The Best Exotic Marigold Hotel

Take a generous helping of the best of British acting talent.

Add an exotic (yes, really) location like Rajasthan, India.

Combine with great filming and the result is a colourful, happy, feel-good, entertaining confection.

This film is  a delight.

It may not be the most searingly important film on the circuit, and it might not address issues of world importance, but it manages to make you happy, make you smile, make you cry a little bit (though I do cry at the drop of a hat, to be fair) and after all, why else do you go to the cinema ?

Our standard noisy Delhi cinema audience, who had chattered and gossiped on their mobiles through all the trailers, were pin-drop quiet during the movie.

Admittedly a few mobiles did go off, but that’s par for the course. There’s always one who ignores the request to turn the critters off.

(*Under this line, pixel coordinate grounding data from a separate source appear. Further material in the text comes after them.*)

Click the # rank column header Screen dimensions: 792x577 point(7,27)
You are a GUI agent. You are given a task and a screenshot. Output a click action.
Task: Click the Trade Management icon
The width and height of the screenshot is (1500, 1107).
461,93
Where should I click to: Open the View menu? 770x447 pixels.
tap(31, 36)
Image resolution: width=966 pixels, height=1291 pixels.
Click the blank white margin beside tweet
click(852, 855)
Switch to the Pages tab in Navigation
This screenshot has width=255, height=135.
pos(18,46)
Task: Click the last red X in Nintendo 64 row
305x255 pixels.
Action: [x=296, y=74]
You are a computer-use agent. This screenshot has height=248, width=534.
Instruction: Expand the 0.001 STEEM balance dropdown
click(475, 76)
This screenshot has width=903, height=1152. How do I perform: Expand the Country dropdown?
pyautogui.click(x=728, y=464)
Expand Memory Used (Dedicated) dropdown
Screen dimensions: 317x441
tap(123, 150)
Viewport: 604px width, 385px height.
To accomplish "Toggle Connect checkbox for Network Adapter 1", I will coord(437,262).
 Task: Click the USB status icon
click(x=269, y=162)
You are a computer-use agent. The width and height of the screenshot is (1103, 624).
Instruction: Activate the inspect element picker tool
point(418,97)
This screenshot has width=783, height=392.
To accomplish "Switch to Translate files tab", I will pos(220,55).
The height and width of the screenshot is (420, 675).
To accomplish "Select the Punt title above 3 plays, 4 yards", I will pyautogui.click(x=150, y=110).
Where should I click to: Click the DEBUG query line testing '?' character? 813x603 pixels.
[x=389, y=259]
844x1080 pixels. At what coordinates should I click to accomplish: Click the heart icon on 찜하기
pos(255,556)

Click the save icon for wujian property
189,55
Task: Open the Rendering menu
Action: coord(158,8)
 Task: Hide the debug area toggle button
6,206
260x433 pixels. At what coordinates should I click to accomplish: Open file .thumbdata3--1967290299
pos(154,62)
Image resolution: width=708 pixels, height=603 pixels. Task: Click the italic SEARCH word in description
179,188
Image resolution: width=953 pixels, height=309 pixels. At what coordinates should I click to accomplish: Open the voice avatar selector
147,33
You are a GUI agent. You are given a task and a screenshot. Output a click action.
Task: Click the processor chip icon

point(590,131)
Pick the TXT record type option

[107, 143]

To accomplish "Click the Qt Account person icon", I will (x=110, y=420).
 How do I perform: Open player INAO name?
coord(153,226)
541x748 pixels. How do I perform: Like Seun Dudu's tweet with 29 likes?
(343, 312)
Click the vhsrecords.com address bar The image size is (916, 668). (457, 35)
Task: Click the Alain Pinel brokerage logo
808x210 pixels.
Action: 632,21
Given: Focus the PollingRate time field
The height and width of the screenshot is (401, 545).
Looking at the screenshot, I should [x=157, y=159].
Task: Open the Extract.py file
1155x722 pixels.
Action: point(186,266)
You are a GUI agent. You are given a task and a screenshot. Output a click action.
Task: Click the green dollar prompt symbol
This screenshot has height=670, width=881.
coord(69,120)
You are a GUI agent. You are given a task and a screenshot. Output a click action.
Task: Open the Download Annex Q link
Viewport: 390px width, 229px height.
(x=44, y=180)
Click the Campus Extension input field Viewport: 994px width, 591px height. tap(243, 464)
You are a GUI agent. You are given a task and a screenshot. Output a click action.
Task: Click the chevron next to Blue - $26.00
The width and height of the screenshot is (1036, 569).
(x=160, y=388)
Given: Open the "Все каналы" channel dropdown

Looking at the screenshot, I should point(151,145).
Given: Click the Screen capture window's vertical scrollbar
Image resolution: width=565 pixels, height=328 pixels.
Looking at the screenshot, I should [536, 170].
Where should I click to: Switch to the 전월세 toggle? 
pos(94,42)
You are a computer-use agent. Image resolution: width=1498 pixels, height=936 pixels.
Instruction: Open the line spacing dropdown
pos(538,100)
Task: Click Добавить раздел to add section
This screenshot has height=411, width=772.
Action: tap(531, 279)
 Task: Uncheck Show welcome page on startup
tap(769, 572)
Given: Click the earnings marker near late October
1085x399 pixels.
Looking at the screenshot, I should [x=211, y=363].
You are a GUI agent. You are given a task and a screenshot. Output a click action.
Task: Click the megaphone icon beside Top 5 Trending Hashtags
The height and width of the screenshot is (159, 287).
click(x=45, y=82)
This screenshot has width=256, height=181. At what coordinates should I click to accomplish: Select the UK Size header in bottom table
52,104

It was extra fun, as a Brit living in India, to sit and watch a film about Brits moving to India.  The (Indian) audience clearly loved the movie, though I realised I was a lone voice laughing out loud at “building tea.”

The film tells the story of a group of British pensioners lured to India in separate ways and by separate decisions, to spend their twilight years in what they imagine will be palatial splendour, with almost certainly an overlay of colonial glory.

The Best Exotic Marigold Hotel is, shall we say, not quite what they had expected.  Despite the bubbling enthusiasm of the young manager Sunny (Dev Patel) the palace of their dreams is little more than a tatty, run down hotel.  Bags of charm but certainly not splendid.

The British pensioners react in various ways.  Some complain, some hate it, some good-naturedly accept it and some eventually come to love it. Each one of them tackles this new chapter of their lives with different degrees of positivity and gung-ho-ness.

The pensioners are all ever so British, in ever so many different ways.

I won’t spoil the plot, but suffice it to say that it has (almost) a totally happy ending.

The cast is beyond stellar with Dame Judi Dench and Dame Maggie Smith turning in fabulous performances.  Maggie Smith is utterly brilliant.

Bill Nighy, Tom Wilkinson, Penelope Wilton –  the cast is absolutely perfect.

Despite the revulsion some of the Brits feel at the squalor and dirt and chaos and noise of India, overall the country comes out a winner.  India is not romanticised, but by and large the Indians are kind, polite, caring, non-whingeing nice people.  Certainly nicer than the British families most of the pensioners have left behind in England.

A happy feel-good film, beautifully shot, and a perfect family choice.